Monday Dec. 4, 2000, 11:38 a.m., Fumo e-mails a Senate staffer.
"I want EXTERNAL Electric meter readers installed on Green Street [his home] for BOTH gas and electric meters so I don't have to deal with people wanting to come in . . ."
Friday, April 6, 2001, 7:31 p.m. to the same staffer.
"The toilets on the 4th floor and the basement do not work!"
Dec. 18, 2000, 6:05 p.m., Fumo e-mailing his girlfriend about Senate staffers' failure to follow simple commands.
Two employees "just brought a box of candles here at Green Street," he wrote. "However, they are 3" in diameter and 6" high. The ones we currently have in the fireplaces are 3" in diameter and 3" HIGH!!!"
Beyond Fumo's latent metrosexuality - who knew Sen. Tough Guy cared so much about interior design, trash removal and keeping a clean home? - the indictment paints a picture of a rich man protecting his own wealth at all costs.
Hence the alleged spending of more than $2 million in taxpayer funds and charitable donations to manage Fumo's personal affairs, fill Fumo's refrigerators, decorate Fumo's homes and stock Fumo's tool chests.

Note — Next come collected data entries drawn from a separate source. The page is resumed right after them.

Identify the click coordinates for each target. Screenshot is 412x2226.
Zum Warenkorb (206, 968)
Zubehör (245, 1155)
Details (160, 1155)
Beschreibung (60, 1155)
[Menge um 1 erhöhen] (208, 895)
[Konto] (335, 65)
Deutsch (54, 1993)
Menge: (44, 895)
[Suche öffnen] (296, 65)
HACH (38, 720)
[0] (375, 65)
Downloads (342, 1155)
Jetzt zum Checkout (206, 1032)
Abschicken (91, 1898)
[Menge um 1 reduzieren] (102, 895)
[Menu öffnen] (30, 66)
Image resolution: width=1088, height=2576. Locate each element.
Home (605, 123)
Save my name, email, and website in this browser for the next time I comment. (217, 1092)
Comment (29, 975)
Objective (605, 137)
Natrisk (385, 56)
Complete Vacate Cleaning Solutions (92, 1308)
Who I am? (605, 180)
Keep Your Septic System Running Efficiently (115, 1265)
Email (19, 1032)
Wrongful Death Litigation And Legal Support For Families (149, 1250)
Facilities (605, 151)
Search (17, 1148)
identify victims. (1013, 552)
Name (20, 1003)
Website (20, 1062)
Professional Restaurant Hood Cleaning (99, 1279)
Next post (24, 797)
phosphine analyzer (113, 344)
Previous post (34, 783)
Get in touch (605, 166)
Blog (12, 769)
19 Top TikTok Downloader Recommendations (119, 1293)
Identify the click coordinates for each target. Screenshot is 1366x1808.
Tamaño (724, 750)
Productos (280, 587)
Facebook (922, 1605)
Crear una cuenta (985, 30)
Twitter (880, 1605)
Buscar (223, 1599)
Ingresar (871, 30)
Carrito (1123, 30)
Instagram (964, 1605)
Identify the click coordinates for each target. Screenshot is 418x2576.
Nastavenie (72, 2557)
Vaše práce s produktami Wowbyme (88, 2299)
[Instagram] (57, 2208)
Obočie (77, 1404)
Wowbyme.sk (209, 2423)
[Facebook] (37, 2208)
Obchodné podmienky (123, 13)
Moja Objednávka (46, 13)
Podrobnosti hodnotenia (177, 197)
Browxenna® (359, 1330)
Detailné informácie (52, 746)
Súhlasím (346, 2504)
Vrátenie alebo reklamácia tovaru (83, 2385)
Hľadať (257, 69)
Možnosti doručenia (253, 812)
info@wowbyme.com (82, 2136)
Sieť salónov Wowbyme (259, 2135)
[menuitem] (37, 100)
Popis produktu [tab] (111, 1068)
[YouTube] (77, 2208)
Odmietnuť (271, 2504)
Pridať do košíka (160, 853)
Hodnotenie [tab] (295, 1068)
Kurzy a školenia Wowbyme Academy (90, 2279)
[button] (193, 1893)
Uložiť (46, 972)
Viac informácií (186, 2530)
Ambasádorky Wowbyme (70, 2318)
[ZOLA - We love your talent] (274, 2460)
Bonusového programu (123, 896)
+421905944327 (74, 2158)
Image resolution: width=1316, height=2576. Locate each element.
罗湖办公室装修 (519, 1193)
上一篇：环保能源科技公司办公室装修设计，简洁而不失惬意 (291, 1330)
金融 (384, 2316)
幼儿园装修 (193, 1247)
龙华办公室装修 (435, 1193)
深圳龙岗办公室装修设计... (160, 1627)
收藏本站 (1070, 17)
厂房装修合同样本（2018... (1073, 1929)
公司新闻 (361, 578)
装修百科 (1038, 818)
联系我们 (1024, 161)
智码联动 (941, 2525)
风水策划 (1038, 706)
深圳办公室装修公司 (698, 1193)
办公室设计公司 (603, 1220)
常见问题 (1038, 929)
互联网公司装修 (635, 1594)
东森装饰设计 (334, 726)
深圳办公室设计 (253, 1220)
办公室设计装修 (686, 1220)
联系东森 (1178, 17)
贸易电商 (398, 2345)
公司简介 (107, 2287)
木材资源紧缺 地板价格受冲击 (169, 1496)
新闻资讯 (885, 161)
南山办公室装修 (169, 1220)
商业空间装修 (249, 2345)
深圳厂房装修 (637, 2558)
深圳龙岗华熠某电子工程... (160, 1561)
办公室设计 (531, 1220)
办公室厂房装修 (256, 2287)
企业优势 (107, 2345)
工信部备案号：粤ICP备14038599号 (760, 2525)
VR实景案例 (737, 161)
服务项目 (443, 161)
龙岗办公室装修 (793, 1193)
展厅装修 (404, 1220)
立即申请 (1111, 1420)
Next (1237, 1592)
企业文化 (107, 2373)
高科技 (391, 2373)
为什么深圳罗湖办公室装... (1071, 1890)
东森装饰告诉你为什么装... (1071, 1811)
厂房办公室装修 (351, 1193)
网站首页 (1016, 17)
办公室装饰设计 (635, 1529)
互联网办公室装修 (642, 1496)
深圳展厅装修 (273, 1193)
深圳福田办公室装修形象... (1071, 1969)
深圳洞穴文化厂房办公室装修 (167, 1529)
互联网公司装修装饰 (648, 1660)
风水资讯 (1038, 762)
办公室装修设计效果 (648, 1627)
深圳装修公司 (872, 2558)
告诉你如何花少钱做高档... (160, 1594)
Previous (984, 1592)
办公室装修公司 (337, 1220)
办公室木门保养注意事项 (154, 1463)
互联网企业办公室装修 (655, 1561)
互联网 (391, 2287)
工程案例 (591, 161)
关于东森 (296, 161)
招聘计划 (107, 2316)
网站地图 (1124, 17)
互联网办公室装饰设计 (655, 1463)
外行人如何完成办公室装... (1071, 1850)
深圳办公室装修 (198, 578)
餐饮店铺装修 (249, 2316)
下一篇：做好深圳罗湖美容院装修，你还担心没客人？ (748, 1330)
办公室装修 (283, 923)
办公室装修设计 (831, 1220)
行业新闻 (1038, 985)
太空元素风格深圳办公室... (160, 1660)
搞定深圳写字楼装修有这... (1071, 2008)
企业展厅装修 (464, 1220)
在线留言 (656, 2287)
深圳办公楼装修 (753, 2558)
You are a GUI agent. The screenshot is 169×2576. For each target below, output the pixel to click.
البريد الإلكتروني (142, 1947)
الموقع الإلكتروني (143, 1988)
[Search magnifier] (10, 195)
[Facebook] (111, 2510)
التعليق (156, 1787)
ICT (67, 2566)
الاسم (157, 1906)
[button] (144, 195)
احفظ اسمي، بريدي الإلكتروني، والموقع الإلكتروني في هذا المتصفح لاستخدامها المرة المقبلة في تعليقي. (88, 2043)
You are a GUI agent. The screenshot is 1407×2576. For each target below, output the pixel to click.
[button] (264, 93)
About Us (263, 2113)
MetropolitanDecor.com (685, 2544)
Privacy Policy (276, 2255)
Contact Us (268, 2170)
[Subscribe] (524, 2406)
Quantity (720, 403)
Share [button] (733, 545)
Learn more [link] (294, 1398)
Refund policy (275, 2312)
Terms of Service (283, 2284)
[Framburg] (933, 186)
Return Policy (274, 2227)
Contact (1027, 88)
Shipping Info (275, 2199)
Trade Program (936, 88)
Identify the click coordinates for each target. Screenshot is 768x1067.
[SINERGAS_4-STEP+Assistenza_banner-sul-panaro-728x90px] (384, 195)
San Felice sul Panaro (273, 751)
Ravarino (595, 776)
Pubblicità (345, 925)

If a flag got stuck on a pole at your Shore house, you'd grab a rake. Fumo supposedly had a charity staffer drive a charity-owned cherry-picker 60 miles from South Philadelphia just to untangle it.
All in a day's work.
Fumo, the grand jury said, "stated to a close confidant his philosophy that a person is best advised to spend 'other people's money.' "
In fact, the indictment alleges, Fumo often "referred to this goal by the acronym OPM."